There are unprecedented levels of depletion of the ozone layer, above the Arctic Circle, this spring, according to a NASA-led study. The research was conducted by a team of scientists from 19 institutions across nine countries, including Canada and the United States.
The loss of ozone in the Arctic is, according to NASA, due to the same process as that in the Antarctic - when extremely cold conditions trigger reactions that convert atmospheric chlorine, drawn from man-made chemicals, into forms that destroy ozone. However, the generally warmer stratospheric conditions in the Arctic limit the area affected, as well as the timeframe during which the chemical reactions occur, resulting in far less ozone loss in most years than in the Antarctic.

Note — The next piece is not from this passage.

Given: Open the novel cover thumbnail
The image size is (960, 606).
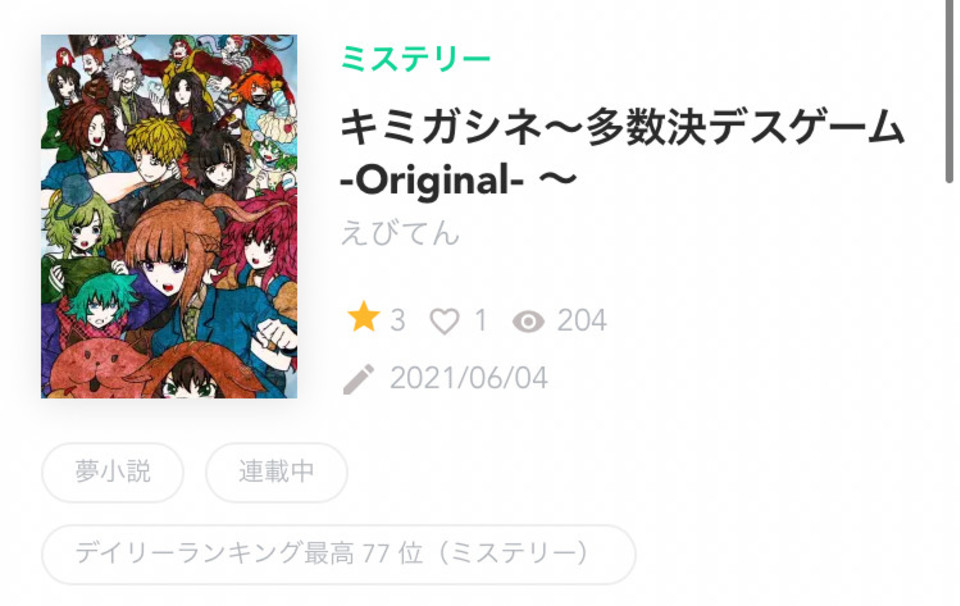Looking at the screenshot, I should click(x=169, y=216).
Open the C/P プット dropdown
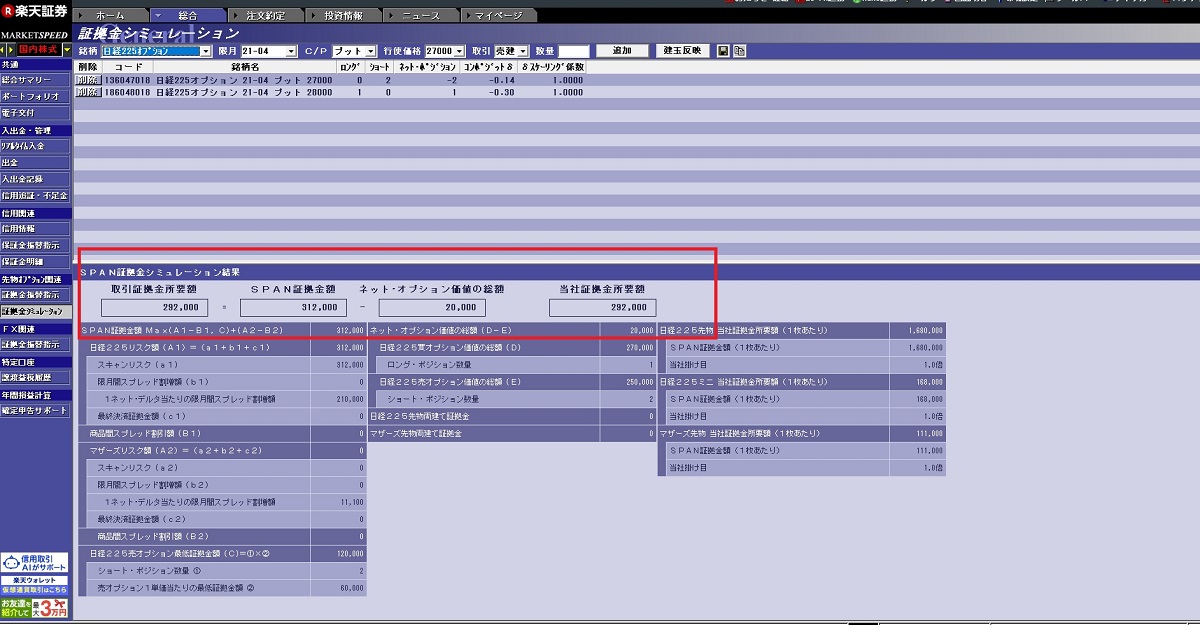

This time, however, the amount of ozone depletion over the Arctic was comparable to levels in the Antarctic, where a hole has formed every spring since the mid-1980s. The hole over the Arctic is approximately 2 million sq km.
The chemical ozone destruction over the Arctic in early 2011 was, for the first time in the observational record, comparable to that in the Antarctic ozone hole, Gloria Manney, the lead scientist of NASA's Jet Propulsion Laboratory in Pasadena, Calif., told The Guardian.
The scientists also found that at some altitudes the cold period in the Arctic lasted 30 days longer than in any other previously studied Arctic winter; a factor that could also explain the unprecedented ozone loss.
The study was published, on Sunday, in the journal Nature.
As much as 90 percent of Earth's ozone is concentrated in the stratosphere. The stratospheric ozone shields the planet from the damaging effects of Ultra Violet (UV) radiation and any depletion of this layer can result in significant increases in the levels of UV radiation, which affects human beings, animals and entire ecosystems. Specifically, the layer deters UV B-rays that cause skin cancer and other ailments.